Requirement
Render every line of the rows below as a JSON array of strings, one string per line, omitting blank lines and leaving out the pictures.

= = = =

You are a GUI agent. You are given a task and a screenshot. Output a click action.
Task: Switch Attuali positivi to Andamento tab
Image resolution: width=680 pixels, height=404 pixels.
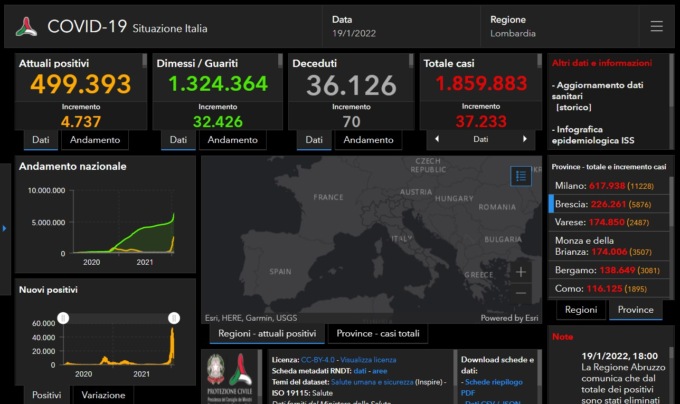[x=95, y=140]
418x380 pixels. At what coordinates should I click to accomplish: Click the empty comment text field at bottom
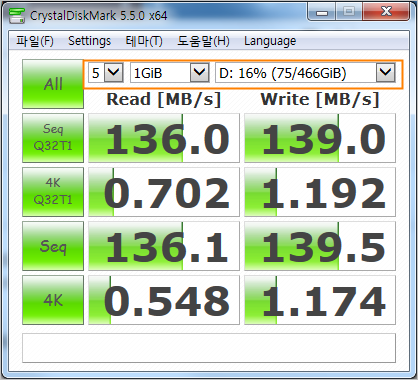[x=209, y=348]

= = = =

Output below
[
  "You are a GUI agent. You are given a task and a screenshot. Output a click action.",
  "Task: Switch Attuali positivi to Andamento tab",
  "Image resolution: width=680 pixels, height=404 pixels.",
  "[x=95, y=140]",
  "418x380 pixels. At what coordinates should I click to accomplish: Click the empty comment text field at bottom",
  "[x=209, y=348]"
]